What to do:
Please give back an exact reproduction of the lines from the one with "Where should I click to: Click" through the end of the entries below, and no others.

Dataset entries
------------------------------------------------
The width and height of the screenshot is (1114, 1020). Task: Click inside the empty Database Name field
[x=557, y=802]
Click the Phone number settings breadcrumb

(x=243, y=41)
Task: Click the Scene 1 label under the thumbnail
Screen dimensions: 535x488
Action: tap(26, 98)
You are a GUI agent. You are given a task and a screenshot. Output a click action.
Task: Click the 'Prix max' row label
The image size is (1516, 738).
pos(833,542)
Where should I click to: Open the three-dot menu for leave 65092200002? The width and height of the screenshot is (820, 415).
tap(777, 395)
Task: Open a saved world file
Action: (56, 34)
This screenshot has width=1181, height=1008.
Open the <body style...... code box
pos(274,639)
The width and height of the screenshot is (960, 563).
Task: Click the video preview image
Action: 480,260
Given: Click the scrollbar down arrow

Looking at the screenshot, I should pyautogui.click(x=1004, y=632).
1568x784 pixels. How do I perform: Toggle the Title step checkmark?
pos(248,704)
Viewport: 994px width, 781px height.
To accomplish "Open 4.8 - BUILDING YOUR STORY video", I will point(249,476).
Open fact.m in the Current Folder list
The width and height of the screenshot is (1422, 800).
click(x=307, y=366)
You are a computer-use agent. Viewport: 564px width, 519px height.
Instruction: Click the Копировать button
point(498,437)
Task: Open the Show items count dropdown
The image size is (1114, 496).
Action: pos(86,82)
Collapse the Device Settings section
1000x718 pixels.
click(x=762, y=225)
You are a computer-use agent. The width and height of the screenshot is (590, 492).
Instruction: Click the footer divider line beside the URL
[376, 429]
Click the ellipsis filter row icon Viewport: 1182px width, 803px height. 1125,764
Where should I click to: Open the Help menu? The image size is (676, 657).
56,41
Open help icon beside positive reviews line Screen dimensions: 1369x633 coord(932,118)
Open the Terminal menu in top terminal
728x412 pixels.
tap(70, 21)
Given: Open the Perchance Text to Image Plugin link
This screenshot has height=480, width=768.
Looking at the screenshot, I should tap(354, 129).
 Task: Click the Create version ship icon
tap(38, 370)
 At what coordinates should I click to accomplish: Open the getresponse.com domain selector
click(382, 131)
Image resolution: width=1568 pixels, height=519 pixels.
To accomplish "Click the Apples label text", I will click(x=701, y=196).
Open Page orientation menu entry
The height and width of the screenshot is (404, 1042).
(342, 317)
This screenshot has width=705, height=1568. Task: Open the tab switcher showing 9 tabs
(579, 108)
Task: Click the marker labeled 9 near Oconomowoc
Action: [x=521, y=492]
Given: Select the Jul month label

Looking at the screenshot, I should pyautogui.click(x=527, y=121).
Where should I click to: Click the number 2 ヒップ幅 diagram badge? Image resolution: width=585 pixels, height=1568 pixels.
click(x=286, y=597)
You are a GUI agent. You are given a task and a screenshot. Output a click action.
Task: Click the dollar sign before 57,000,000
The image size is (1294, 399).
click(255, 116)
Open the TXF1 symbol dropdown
------------------------------------------------
Solution for this problem:
Where should I click to: Click the number 2 ヒップ幅 diagram badge? Image resolution: width=585 pixels, height=1568 pixels.
click(x=286, y=597)
You are a GUI agent. You are given a task and a screenshot. Output a click action.
Task: Click the dollar sign before 57,000,000
The image size is (1294, 399).
click(255, 116)
Open the TXF1 symbol dropdown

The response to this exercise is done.